Stored records
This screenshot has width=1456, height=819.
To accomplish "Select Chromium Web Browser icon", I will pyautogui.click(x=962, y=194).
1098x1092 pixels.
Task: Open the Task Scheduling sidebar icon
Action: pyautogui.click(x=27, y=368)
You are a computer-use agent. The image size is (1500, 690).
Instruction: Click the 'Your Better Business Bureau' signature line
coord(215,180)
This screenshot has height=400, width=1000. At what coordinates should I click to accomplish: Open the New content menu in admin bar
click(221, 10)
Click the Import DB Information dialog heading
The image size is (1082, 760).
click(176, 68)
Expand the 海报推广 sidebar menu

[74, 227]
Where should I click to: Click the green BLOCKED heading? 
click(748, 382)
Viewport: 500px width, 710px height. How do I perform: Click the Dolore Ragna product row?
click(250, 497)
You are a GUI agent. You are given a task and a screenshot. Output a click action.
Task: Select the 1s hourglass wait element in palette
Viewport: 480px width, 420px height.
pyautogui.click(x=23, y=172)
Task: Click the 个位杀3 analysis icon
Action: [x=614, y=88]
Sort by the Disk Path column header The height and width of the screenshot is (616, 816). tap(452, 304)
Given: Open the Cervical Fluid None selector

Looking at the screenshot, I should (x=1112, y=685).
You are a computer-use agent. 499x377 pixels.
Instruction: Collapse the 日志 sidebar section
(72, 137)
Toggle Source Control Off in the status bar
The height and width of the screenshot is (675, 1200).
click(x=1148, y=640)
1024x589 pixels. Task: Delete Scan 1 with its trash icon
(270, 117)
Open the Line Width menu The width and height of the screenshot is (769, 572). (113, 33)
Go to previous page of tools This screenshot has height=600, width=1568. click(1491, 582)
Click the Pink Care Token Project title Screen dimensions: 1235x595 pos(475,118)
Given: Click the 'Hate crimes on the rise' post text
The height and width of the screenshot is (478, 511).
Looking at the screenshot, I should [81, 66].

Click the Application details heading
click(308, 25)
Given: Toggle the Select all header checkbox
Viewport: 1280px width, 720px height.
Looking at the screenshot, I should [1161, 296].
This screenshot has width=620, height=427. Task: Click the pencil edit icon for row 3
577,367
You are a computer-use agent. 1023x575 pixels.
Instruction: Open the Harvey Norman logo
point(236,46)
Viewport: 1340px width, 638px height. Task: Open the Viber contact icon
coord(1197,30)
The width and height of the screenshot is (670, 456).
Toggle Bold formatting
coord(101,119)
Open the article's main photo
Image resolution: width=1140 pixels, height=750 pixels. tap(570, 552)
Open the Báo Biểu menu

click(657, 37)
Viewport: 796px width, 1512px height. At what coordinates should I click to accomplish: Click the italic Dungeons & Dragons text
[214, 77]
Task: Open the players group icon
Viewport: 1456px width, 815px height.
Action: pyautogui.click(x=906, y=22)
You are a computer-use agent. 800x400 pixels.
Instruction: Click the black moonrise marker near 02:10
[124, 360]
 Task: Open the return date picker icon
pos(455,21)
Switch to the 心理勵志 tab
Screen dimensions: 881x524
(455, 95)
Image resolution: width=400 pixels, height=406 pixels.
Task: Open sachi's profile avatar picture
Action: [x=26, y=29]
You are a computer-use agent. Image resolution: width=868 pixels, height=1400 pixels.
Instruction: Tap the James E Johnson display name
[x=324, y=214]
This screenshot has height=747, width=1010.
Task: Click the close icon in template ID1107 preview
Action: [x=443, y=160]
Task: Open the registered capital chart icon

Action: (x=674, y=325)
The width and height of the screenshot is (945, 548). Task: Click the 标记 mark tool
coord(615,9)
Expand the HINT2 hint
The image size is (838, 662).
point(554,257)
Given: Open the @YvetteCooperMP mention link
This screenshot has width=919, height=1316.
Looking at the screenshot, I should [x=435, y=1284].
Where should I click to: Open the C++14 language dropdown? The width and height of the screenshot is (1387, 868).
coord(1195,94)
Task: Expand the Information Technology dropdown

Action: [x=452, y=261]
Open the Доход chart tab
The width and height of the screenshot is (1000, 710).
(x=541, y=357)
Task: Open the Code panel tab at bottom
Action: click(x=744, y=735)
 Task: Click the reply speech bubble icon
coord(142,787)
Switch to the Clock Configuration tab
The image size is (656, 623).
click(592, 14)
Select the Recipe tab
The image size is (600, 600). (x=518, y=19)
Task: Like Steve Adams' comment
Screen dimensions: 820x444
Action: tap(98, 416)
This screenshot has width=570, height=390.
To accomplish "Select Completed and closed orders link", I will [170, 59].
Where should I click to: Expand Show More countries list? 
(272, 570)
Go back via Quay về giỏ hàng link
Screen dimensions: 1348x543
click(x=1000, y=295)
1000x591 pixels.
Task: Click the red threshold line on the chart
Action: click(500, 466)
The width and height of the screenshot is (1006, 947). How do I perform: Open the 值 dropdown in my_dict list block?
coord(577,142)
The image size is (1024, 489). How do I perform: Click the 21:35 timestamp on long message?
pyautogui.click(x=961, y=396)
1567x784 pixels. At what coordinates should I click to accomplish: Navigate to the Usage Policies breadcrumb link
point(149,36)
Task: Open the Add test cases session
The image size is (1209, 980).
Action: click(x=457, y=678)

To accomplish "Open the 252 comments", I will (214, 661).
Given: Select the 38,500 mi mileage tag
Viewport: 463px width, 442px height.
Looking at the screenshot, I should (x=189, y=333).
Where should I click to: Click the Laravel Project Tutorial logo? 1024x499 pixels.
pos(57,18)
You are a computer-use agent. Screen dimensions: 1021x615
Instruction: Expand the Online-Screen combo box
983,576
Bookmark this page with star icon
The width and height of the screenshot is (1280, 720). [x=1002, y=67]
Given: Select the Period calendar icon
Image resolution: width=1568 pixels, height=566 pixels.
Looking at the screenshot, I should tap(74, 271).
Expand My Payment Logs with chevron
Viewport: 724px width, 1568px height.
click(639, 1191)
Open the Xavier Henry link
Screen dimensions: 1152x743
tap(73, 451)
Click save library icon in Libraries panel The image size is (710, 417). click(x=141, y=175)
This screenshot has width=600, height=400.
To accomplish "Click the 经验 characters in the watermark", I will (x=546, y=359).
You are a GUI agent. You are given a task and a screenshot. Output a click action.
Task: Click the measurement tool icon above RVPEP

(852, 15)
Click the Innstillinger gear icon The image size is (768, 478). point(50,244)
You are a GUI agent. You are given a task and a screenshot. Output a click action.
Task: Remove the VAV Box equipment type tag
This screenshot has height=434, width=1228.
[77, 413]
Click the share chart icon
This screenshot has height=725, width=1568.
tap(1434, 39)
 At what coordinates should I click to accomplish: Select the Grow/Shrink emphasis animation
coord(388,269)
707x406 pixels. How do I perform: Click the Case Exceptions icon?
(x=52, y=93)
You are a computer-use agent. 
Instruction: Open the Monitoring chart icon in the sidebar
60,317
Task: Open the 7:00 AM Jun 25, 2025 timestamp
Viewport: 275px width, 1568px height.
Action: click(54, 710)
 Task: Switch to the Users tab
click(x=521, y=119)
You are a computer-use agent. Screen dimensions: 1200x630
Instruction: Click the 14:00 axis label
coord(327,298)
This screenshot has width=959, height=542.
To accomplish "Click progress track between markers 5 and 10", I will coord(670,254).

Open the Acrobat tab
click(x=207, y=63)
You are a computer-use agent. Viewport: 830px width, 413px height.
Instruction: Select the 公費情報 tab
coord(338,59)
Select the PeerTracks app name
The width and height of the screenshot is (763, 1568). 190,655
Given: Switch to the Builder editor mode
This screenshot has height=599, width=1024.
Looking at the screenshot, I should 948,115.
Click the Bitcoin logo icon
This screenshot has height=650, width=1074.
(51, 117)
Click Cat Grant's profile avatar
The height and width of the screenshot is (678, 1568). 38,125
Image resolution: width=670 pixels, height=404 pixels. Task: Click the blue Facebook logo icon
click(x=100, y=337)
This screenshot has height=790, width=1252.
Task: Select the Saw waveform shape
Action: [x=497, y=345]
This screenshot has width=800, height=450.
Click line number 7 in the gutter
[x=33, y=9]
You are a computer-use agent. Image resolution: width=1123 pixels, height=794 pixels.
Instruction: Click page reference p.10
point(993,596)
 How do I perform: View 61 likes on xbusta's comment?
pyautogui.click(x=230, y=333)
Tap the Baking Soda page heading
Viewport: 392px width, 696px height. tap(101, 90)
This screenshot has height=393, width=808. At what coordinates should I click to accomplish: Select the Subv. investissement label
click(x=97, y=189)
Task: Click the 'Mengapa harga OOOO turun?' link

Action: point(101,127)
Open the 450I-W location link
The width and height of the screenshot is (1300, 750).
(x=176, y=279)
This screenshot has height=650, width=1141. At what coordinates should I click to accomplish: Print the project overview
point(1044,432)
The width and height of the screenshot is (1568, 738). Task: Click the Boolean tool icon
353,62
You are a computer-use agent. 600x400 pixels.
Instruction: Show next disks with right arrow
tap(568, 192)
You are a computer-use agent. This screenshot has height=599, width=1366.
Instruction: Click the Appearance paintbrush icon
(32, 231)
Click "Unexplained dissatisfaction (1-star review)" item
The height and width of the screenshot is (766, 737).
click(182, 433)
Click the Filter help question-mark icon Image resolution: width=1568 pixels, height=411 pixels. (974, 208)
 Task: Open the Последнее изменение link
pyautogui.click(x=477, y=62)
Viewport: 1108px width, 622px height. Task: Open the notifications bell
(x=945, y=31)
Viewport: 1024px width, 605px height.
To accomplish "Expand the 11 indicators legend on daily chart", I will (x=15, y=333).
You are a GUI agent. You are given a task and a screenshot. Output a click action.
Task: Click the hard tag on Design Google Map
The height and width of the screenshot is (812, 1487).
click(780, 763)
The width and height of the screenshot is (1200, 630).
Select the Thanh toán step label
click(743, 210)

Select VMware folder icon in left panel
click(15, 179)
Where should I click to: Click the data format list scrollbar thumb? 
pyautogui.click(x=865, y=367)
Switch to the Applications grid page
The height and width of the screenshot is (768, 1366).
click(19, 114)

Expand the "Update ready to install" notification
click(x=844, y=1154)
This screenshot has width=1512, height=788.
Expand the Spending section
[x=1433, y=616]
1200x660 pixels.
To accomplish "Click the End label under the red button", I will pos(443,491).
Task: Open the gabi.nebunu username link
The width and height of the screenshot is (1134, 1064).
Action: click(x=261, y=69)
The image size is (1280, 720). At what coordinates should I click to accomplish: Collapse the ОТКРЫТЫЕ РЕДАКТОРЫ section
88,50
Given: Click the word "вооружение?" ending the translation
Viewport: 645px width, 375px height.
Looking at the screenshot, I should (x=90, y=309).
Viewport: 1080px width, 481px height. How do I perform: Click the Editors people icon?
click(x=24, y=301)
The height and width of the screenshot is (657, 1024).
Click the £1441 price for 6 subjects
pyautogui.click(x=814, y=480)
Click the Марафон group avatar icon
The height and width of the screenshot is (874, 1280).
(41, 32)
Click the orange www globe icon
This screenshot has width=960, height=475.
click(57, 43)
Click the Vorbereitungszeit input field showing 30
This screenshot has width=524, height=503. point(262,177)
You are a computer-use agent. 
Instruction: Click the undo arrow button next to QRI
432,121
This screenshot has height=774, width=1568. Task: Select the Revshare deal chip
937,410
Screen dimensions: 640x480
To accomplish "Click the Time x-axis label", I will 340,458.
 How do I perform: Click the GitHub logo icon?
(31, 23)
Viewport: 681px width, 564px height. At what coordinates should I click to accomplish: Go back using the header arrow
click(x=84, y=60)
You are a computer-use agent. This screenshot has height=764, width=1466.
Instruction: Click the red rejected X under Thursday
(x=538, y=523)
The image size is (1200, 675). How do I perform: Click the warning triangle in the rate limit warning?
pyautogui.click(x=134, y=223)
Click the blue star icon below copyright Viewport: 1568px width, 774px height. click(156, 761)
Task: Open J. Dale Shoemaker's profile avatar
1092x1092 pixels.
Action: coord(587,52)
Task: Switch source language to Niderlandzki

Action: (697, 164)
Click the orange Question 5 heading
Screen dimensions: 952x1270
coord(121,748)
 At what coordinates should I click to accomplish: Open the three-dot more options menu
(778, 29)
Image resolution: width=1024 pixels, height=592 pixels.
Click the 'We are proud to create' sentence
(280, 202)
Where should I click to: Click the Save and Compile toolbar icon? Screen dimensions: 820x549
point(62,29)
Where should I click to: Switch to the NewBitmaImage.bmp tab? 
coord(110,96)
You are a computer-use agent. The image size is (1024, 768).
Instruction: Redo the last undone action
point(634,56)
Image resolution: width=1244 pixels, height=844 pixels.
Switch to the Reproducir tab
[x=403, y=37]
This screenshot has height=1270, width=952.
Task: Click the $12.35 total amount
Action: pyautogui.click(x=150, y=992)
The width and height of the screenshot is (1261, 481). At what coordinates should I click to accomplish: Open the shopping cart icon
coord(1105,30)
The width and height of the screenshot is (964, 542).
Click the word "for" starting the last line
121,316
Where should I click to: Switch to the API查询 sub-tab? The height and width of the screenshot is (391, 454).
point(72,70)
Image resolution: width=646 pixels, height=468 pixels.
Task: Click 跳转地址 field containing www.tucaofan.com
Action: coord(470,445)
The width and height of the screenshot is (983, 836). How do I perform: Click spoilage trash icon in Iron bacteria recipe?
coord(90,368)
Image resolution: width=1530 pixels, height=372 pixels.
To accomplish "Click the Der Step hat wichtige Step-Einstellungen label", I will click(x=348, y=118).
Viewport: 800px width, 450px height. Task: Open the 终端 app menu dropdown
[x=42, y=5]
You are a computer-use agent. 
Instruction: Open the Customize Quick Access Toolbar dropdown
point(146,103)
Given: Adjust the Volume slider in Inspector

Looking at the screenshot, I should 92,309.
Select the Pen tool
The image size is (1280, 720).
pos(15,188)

§ EXERCISE DIRECTIONS: Look through the records and gather each line with the word "orange".

§ COMPLETED EXERCISE:
Click the orange www globe icon
Click the orange Question 5 heading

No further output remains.